Legend Palmer bids golf farewell
Palmer signs autographs after his last competitive round of golf.
Golf legend Arnold Palmer says he has played his final competitive event.
The 77-year-old, who won seven major titles, made the announcement after retiring from the first round of a Champions Tour event with a bad back.
"I think this is it," said a tearful Palmer, who won four Masters, two Opens and one US Open in a glittering career.
"I'll play some father-son events, some charity events, and that's about it. Right now, there's just no thoughts of any more tournament golf."

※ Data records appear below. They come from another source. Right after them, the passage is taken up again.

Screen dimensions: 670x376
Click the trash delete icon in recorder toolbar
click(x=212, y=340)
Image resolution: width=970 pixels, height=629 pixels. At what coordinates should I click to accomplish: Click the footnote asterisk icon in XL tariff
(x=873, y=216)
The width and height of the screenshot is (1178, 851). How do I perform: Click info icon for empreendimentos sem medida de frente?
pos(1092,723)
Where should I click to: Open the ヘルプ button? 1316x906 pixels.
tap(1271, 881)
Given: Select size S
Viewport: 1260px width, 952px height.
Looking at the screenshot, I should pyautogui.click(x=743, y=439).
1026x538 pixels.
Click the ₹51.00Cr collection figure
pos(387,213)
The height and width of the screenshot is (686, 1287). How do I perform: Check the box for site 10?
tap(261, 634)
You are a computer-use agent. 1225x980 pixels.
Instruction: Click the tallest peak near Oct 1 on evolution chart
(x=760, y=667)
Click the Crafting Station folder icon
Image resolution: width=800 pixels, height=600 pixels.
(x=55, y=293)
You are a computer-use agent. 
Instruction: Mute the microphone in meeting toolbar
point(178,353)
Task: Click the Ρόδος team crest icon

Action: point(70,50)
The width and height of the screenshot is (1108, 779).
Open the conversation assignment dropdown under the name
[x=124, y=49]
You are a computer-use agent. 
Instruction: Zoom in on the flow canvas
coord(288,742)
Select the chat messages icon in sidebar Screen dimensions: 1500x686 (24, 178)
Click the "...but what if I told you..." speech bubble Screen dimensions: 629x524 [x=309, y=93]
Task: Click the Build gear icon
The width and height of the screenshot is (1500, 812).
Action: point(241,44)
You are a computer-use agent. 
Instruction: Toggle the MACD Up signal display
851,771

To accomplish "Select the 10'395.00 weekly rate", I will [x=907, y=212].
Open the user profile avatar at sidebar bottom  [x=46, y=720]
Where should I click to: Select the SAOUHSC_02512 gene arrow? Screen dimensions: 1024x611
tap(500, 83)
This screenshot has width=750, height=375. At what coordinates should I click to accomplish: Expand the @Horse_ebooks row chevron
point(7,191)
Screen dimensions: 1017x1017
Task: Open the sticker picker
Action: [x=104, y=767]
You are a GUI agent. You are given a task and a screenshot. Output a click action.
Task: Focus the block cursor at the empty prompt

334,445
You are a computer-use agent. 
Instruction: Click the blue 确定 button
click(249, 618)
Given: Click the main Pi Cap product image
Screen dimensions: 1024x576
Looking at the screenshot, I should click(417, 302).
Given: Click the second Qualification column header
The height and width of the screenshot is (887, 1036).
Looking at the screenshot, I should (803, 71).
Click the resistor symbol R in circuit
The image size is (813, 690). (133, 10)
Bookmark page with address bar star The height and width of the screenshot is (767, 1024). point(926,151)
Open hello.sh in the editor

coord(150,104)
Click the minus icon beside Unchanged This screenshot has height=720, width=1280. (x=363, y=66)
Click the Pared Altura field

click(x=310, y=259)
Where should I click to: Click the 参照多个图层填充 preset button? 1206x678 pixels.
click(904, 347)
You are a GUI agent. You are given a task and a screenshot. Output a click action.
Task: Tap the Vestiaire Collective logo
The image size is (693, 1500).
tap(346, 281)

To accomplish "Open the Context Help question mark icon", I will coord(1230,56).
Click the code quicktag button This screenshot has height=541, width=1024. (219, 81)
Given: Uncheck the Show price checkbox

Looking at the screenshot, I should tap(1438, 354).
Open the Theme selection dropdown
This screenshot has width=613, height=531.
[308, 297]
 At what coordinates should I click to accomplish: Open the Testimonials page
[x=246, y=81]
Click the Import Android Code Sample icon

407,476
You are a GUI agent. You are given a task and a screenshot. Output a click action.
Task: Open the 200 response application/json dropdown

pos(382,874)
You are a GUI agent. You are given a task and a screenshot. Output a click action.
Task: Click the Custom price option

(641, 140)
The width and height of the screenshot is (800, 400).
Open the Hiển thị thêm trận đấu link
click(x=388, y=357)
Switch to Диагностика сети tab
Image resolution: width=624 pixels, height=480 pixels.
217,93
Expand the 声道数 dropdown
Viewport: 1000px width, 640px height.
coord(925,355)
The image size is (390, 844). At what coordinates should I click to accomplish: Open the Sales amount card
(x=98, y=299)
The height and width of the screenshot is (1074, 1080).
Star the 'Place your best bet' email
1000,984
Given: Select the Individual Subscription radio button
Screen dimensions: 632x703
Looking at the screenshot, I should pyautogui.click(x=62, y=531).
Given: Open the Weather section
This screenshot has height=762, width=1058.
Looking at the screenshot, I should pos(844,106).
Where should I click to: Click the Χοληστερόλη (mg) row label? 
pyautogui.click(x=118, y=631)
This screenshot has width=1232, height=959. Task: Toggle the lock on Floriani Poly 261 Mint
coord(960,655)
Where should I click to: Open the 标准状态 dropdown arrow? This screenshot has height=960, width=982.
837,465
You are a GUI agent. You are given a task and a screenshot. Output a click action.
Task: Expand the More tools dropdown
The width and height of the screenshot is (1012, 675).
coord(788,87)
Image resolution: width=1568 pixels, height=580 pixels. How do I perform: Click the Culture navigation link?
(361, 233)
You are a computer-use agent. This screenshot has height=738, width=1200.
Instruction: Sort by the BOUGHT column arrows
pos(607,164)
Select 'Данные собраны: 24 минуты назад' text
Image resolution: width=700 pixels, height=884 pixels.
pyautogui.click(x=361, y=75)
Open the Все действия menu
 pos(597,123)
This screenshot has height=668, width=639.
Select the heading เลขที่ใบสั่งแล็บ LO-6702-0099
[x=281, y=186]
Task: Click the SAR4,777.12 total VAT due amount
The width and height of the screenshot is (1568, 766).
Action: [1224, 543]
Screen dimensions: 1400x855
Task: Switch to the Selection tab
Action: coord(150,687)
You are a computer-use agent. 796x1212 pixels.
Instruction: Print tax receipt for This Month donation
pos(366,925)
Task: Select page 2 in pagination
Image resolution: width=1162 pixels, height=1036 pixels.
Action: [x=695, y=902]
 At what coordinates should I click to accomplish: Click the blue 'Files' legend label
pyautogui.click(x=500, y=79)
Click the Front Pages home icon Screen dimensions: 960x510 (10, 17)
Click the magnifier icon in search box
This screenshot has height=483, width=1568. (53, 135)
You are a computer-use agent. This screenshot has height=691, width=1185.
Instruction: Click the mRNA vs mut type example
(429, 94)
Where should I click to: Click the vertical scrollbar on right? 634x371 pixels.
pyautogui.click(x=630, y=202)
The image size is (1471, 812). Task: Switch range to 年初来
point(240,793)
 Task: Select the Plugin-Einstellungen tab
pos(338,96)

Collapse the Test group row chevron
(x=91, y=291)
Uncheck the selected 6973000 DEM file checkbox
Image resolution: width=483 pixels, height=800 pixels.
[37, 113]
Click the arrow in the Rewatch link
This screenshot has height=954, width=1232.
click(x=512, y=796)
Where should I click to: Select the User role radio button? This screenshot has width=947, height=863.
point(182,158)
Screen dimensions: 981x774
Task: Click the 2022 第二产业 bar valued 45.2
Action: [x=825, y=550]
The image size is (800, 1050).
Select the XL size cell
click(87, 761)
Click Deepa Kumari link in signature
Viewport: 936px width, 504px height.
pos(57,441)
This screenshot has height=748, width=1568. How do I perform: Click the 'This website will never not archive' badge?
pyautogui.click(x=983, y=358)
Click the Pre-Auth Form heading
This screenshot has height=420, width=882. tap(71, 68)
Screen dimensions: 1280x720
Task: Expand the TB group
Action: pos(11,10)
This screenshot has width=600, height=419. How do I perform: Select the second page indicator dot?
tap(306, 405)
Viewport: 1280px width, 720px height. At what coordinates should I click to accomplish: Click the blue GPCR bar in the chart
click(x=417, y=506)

Palmer turned professional in 1955 and won the first of his Masters titles in 1958.
That victory saw the creation of "Arnie's Army", his loyal legion of fans, and Palmer's rivalry with Jack Nicklaus was responsible for golf's massive rise in popularity.
To stand out there and not be able to make something happen is very traumatic in my mind
He also won at Augusta in 1960, 1962 and 1964 and claimed the US Open in 1960 and the Open in 1961 and 1962.
Palmer won 62 tour titles in total before joining the Champions Tour aged 50.
He won 10 events, including the US Senior Open in 1980 and the Senior PGA Championship in 1984 and 1985.
His last tournament win came in 1988 and his last PGA Tour event was the Masters in 2004.
"I've been doing this a long, long time," Palmer said. "First of all, to stand out there and not be able to make something happen is very traumatic in my mind.
"When the people all want to see a good shot and you know it, and you can't give them that good shot - that's when it's time.
"I may stop playing now, start exercising and get in shape and see if I can at least enjoy the simple golf that I always like to play.
"It's emotional for me because it's my life."
Palmer pulled out of the Administaff Small Business Classic event in Texas after just four holes but continued playing with partners Lee Trevino and John Mahaffey although he did not keep score.
Trevino, who knew early in the round that Palmer was having trouble playing, grabbed Palmer's ball and got his great rival to sign it and a glove after the final hole.
"After the third hole he was ready to throw it in," Trevino revealed. "I said, 'I'll get a cart, you don't have to play.' He said, 'No I can't go. I can't leave, but please don't put a score down'."
Jay Haas added: "I think the fans have kept him going for a long time."
"We will certainly miss him. He's "The King". You wish he could keep on going but all things must end."